Public Assessment Report of the Norwegian Medicines Agency
Scientific discussion
Zoledronic acid Strides 4 mg/5 ml concentrate for solution for infusion Zoledronic acid
NO/H/0228/001/DC
Applicant: Strides Arcolab International Ltd
EU- procedure number: NO/H/0228/001/DC Reg. number in Norway: 11/8757
Date: 16-Sep-2013
Pharmacotherapeutic group: drug affecting bone structure and mineralization, Bisphonates ATC code: M05BA08 Route of administration: intravenous Therapeutic indication: adult patients with tumour-induced hypercalcaemia (TIH) and for prevention of skeletal related events (pathological fractures, spinal compression, radiation or surgery to bone, or tumour-induced hypercalcaemia) in adult patients with advanced malignancies involving bone Prescription status: prescription only Date of authorisation in NO: 08 February 2013 Concerned Member States: Decentralised procedure with AT, DE, DK, ES, FI, FR, IT, PL, SE and UK Application type/legal basis: Directive 2001/83/EC, Article 10(1)

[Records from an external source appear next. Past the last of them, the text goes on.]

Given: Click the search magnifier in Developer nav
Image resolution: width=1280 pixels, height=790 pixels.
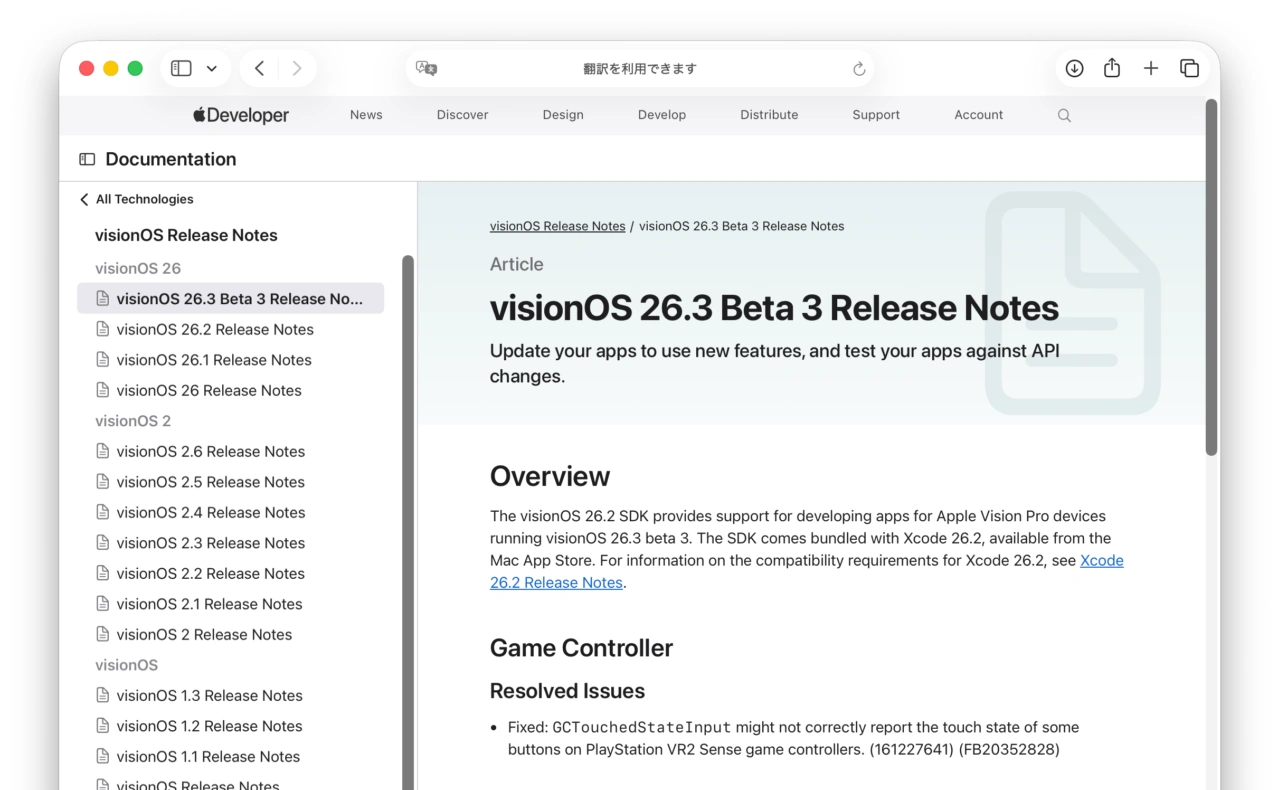Looking at the screenshot, I should click(x=1064, y=115).
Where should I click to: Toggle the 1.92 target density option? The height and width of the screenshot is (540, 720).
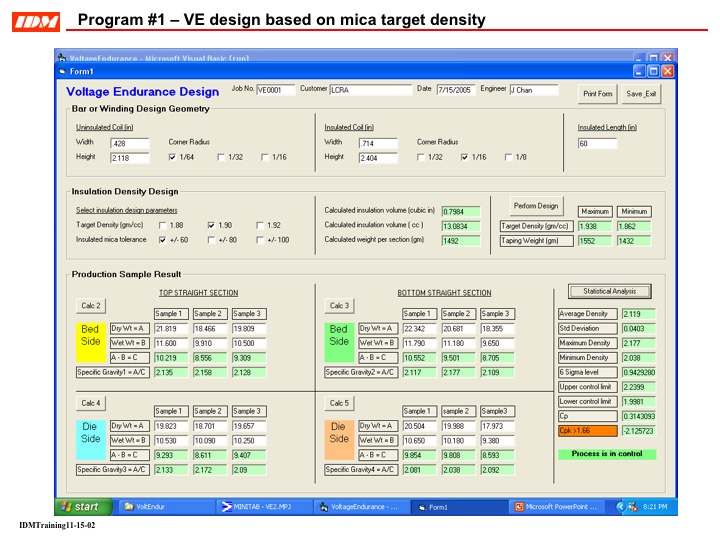[262, 226]
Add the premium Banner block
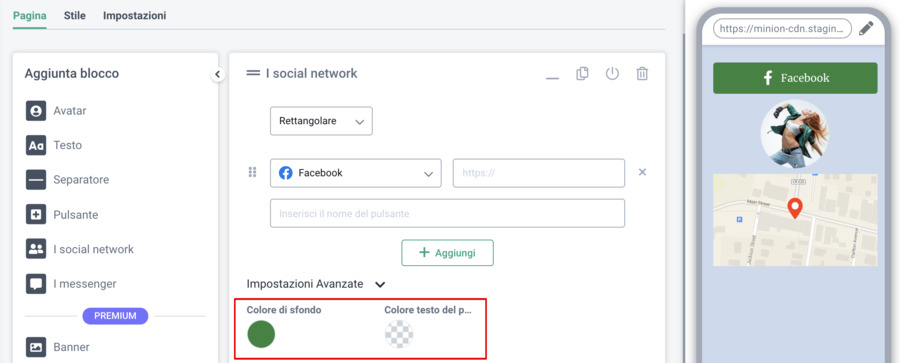The width and height of the screenshot is (900, 363). point(57,347)
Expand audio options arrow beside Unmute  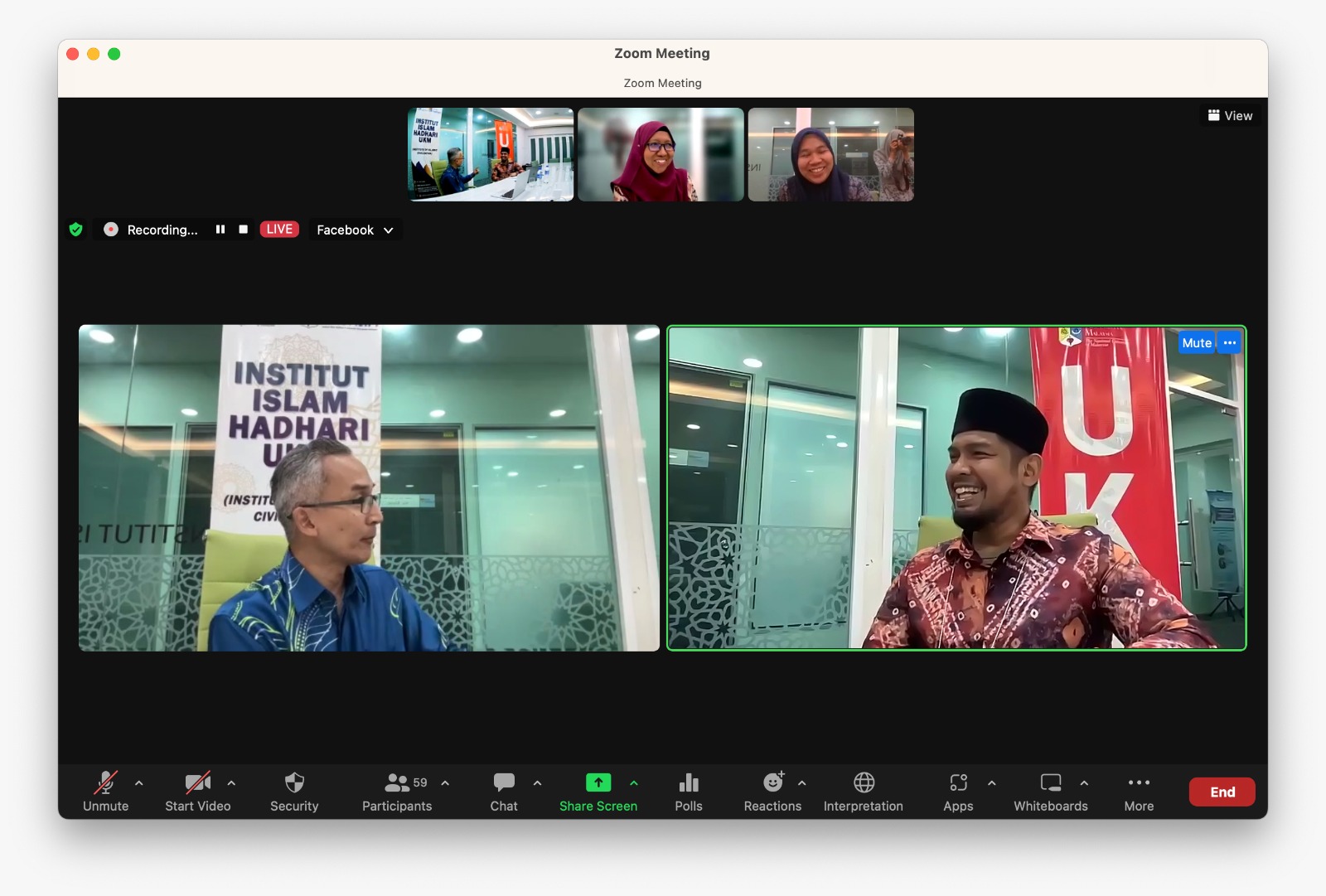point(139,783)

This module reflects the scientific discussion for the approval of Zoledronsyre Strides. The procedure was finalised at 12-Dec-2012. For information on changes after this date please refer to the module ‘Update’.
I. INTRODUCTION
Based on the review of the quality, safety and efficacy data, the decentralised procedure for Zoledronic acid Strides 4 mg/5 ml concentrate for solution for infusion from Strides Arcolab International Ltd was approved on 12-Dec-2012. NO was acting as Reference Member State. AT, DE, DK, ES, FI, FR, IT, PL, SE and UK were Concerned Member States.
Zoledronic acid belongs to the class of bisphosphonates (ATC code: M05 BA 08) and acts primarily on bone. It is an inhibitor of osteoclastic bone resorption.

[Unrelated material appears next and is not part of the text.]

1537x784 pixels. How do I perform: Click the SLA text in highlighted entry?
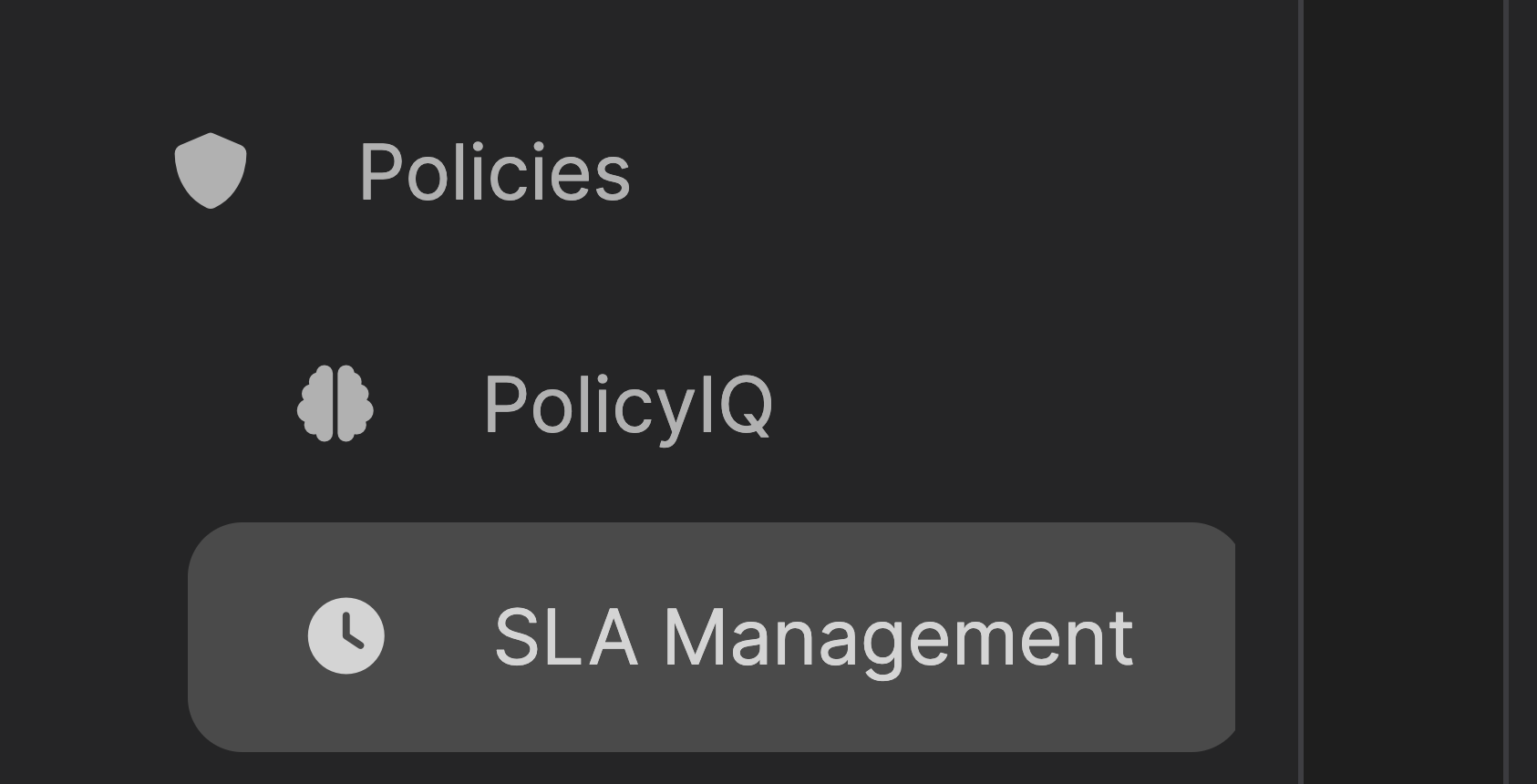[x=565, y=637]
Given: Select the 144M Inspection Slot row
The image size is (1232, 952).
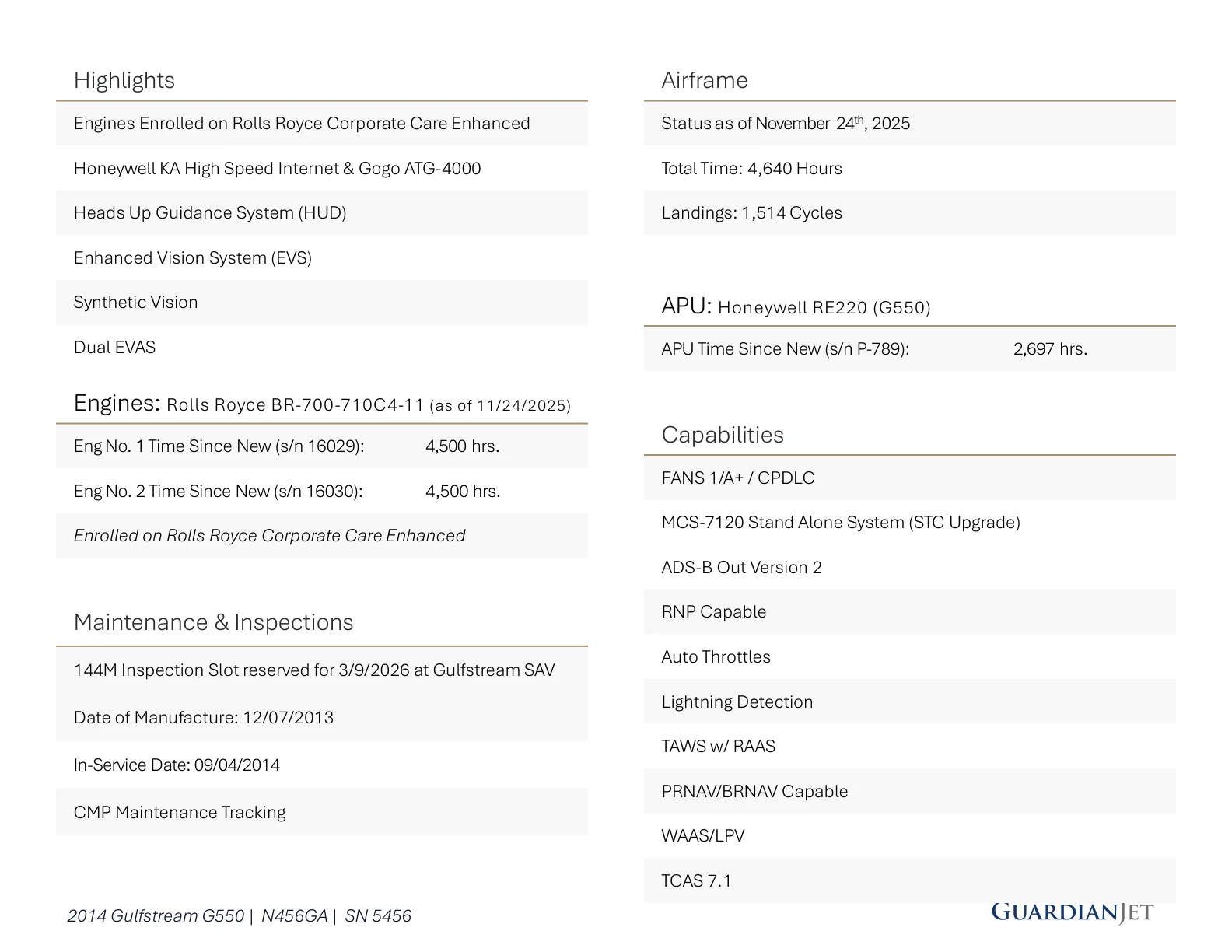Looking at the screenshot, I should click(313, 670).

The selective action of bisphosphonates on bone is based on their high affinity for mineralised bone, but the precise molecular mechanism leading to the inhibition of osteoclastic activity is still unclear. In long-term animal studies, zoledronic acid inhibits bone resorption without adversely affecting the formation, mineralisation or mechanical properties of bone. In addition to being a potent inhibitor of bone resorption, zoledronic acid also possesses several antitumour properties that could contribute to its overall efficacy in the treatment of metastatic bone disease.
Zoledronic acid has a well established efficacy and safety profile and no new clinical studies have been conducted and none is required for this application.

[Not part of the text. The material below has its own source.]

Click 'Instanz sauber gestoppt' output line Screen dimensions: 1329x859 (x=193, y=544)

The product is indicated for: - Prevention of skeletal related events (pathological fractures, spinal compression, radiation or surgery to bone, or tumour-induced hypercalcaemia) in adult patients with advanced malignancies involving bone. - Treatment of adult patients with tumour-induced hypercalcaemia (TIH).
A comprehensive description of the posology in these indications is given in the SmPC.
The marketing authorisation has been granted pursuant to Article 10(1) of Directive 2001/83/EC. This type of application refers to information that is contained in the pharmacological-toxicological and clinical part of the dossier of the authorisation of the reference product. A reference product is a medicinal product authorised and marketed on the basis of a full dossier, i.e. including chemical, biological, pharmaceutical, pharmacological-toxicological and clinical data. This information is not fully available in the public domain. Authorisations for generic products are therefore linked to the ‘original’ authorised medicinal product, which is legally allowed once the data protection time of the dossier of the reference product has expired. As Zoledronic acid Strides is a product for parenteral use, it is exempted for biostudy (CPMP/EWP/QWP/1401/98 Rev. 1/Corr**).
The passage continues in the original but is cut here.